**The problem**
Convert the entries, from the first line up to and including the line containing "coordinates (242, 310).", into a Markdown table with the columns Row and Line. Number each row and omit blank lines.

**Data supplied**

====

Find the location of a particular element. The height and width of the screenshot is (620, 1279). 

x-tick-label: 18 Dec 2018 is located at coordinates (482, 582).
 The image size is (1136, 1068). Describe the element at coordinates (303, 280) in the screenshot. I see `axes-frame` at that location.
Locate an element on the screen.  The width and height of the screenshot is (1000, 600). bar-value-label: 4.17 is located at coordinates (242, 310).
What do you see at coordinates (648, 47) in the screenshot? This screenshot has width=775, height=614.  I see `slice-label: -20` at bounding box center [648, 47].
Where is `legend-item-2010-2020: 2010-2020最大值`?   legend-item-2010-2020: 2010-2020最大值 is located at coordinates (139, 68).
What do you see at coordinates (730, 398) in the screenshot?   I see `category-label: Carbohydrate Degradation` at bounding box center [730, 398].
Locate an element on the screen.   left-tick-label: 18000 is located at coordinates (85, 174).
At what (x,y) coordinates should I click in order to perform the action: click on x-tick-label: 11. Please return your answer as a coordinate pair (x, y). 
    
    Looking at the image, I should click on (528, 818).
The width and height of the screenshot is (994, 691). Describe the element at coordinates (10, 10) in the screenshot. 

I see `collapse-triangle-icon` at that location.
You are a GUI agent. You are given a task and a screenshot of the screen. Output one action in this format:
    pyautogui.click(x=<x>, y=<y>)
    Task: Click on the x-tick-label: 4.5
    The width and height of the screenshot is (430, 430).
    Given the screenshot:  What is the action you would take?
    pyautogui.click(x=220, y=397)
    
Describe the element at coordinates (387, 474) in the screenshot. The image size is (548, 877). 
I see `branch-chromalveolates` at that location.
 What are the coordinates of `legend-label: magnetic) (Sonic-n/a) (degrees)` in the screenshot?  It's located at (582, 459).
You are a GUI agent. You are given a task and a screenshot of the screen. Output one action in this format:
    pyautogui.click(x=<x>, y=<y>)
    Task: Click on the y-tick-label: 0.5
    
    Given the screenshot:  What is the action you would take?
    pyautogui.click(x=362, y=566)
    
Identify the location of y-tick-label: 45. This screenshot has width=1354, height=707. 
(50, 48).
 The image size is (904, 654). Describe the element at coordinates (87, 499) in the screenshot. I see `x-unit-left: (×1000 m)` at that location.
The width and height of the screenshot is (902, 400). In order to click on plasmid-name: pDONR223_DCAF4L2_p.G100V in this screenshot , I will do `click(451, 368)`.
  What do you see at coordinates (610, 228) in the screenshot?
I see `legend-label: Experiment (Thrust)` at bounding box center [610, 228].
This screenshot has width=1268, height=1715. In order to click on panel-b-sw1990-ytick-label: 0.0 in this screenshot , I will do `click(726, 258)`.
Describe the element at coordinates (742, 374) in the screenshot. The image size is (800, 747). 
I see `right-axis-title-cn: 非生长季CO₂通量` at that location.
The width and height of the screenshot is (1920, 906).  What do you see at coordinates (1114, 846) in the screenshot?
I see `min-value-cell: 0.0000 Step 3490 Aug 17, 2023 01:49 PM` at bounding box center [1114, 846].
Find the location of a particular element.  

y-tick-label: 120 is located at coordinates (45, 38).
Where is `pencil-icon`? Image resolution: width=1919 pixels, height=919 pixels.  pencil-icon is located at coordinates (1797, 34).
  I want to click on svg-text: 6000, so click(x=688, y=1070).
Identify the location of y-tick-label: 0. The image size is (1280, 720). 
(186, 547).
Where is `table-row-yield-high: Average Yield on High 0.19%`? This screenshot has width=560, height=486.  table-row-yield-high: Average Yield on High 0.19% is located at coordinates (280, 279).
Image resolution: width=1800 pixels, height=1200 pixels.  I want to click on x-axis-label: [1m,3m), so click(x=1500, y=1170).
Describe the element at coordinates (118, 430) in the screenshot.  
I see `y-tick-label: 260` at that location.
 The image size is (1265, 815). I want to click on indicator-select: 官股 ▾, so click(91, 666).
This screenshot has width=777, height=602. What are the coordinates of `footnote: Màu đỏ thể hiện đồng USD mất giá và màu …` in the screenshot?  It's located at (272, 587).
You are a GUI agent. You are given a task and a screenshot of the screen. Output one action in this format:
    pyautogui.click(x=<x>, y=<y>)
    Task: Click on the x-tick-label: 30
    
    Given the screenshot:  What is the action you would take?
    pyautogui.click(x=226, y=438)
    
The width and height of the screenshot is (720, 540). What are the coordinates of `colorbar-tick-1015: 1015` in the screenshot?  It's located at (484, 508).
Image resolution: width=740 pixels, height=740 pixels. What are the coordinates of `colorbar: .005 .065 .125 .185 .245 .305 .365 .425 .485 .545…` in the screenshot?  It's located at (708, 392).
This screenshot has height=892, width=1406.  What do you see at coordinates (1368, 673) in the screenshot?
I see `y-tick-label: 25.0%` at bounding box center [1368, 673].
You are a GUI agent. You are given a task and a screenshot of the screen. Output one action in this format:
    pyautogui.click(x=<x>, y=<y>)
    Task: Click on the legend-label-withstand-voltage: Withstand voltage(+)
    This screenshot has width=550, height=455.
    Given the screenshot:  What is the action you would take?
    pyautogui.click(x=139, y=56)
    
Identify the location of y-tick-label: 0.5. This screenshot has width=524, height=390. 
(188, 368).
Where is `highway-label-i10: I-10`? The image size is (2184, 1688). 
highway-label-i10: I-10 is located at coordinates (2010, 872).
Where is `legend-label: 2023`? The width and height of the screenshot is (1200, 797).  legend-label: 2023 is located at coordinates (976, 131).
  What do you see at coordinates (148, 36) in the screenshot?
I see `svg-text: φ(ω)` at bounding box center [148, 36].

====

**Response for this exercise**
| Row | Line |
|---|---|
| 1 | Find the location of a particular element. The height and width of the screenshot is (620, 1279).  |
| 2 | x-tick-label: 18 Dec 2018 is located at coordinates (482, 582). |
| 3 |  The image size is (1136, 1068). Describe the element at coordinates (303, 280) in the screenshot. I see `axes-frame` at that location. |
| 4 | Locate an element on the screen.  The width and height of the screenshot is (1000, 600). bar-value-label: 4.17 is located at coordinates (242, 310). |